■ **Texte affiché**

###

Reste la parade imparable : le Cloud, associé à l’envoi sur ses propres messageries, à la fin de la journée, de ces dernières avancées romanesques.

L’envoi dans le cyberespace de sa précieuse logorrhée afin qu’elle échappe à toute attaque venue de l’étranger.

Une valeur sûre qui peut résister à tout : au plantage magistral de l’ordinateur, à l’implosion en plein vol de ses clés USB, à un incendie qui ravagerait de fond en comble l’appartement, à un tremblement de terre capable de réduire en cendres le PC le plus robuste.

Sauf qu’un Cloud ça reste un Cloud.

Une de ces inventions à laquelle on ne comprend, a priori, pas grand-chose.

A qui des esprits sûrement très éclairés nous disent de faire confiance. Pourquoi ? Parce que, Ducon.

Et qui, lorsque vous leur demandez, “Mais ces Clouds, ils ne peuvent pas un jour tomber en panne, hein, ou subir une avarie importantissime, ou tomber dans le coma ?”, partent d’un rire gras plein de mépris et de suffisance.

Dès lors, mieux vaut confier, une fois que le roman commence à avoir du muscle, l’ébauche de son manuscrit, sortie tout droit de l’imprimante, à une tierce personne afin qu’elle le garde en lieu sûr.

 

Évidemment, il est plus prudent d’éviter de prendre votre voisin ou votre concierge comme récipiendaire de cette grossesse romanesque.

En cas d’incendie, il se peut fort bien que votre immeuble disparaisse en fumée, auquel cas, adieu voisin, adieu manuscrit, adieu prix Goncourt, adieu villa à Deauville, adieu gloire et volupté.

On n’imagine pas la somme de travail qu’exige désormais le maintien en vie d’un manuscrit.

A chaque fin de journée il faut veiller à enregistrer le document de travail, à envoyer une copie certifiée conforme aux trois clefs USB, à s’auto-adresser un mail avec en pièces jointes les fichiers des dernières corrections, à renouveler l’opération avec une adresse mail de secours – juste au cas où – puis enfin vérifier que le Cloud a bien Cloudé.

 

Dès lors, on comprend mieux pourquoi un écrivain ne respecte jamais sa date de remise de manuscrit…

 

33 commentaires pour “L’écrivain et sa peur panique de perdre son manuscrit”

  1. ouhhhh!!!!!, la fumeuse excuse pour le futur retard.

  2. Je crois que j’ai trouvé encore plus parano que moi : Sagalo.

###

■ **Données fournies**
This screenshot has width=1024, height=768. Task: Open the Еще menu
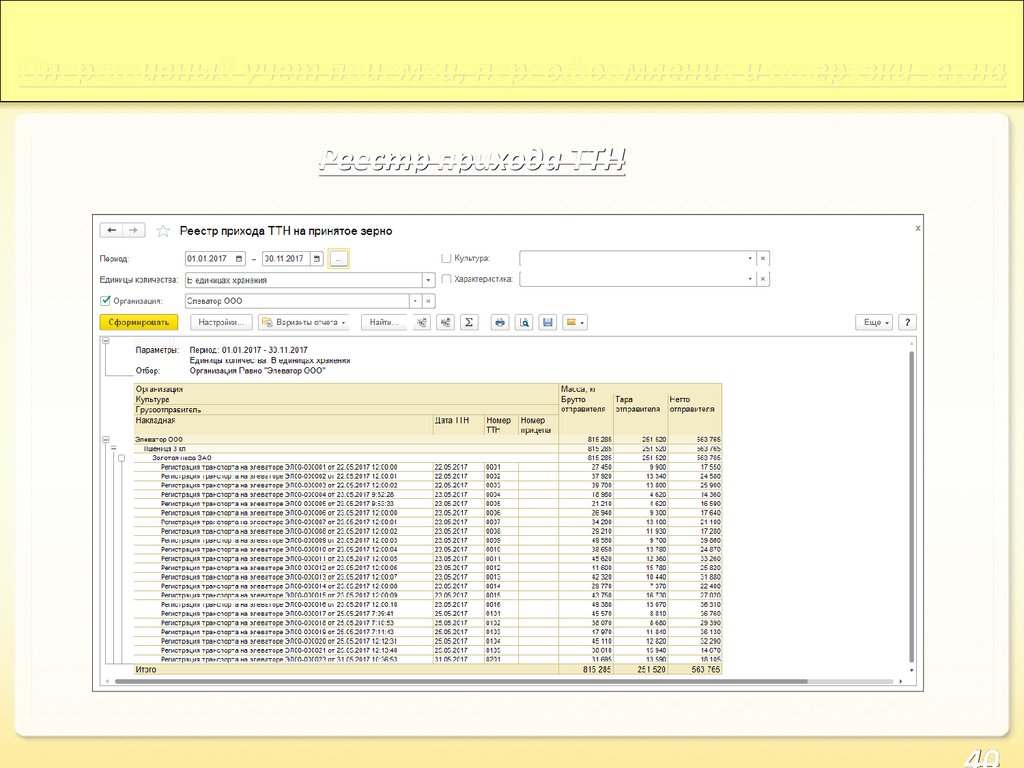point(873,323)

###

■ **Consignes rédigées**
1 – Mettez à jour le texte sur le manuscrit, à partir de "Sauf qu’un Cloud" et jusqu'à "et de suffisance.", en remplaçant "rire gras" par "ricanement".
2 – D'après le texte sur le manuscrit, à combien de clés USB faut-il envoyer une copie certifiée conforme à chaque fin de journée ?
3 – Poursuivez le texte sur le manuscrit à partir de son dernier passage.
Les lignes fournies ne sont pas nécessaires ici.

■ **Résultats des consignes**
1 –
Sauf qu’un Cloud ça reste un Cloud.

Une de ces inventions à laquelle on ne comprend, a priori, pas grand-chose.

A qui des esprits sûrement très éclairés nous disent de faire confiance. Pourquoi ? Parce que, Ducon.

Et qui, lorsque vous leur demandez, “Mais ces Clouds, ils ne peuvent pas un jour tomber en panne, hein, ou subir une avarie importantissime, ou tomber dans le coma ?”, partent d’un ricanement plein de mépris et de suffisance.

2 – À trois clés USB.

3 –
    Sinon, un moyen original de sauvegarder son travail est d’engager un autiste Asperger pour mémoriser du 1er mot jusqu’au dernier le manuscrit sans oublier une seule virgule. Et le jour où tu en as besoin, hop ! t’appelles le gars et il te ressort le truc.

  3. Bon, au final je crois que c’est mieux qu’on laisse tranquille tous les Cahuzac de France, parce que quand on voit le résultat aux élections suivantes, hein ! Il fait chier Plenel ! Et puis qu’est-ce qu’il a fait Cahuzac ? Rien de bien méchant. Je suis sûr que tout le monde a oublié.

  4. Cahuzac…..c’est une eau gazeuse non?

  5. Et merci à France 2 de faire de la pub pour le FN en 1ere partie de JT suite à un sondage à la con, cela fait plaisir de voir où va notre argent. Vraiment, une super idée ! C’était juste dommage que Buisson n’était pas invité, mais bon, on ne peux pas tout avoir.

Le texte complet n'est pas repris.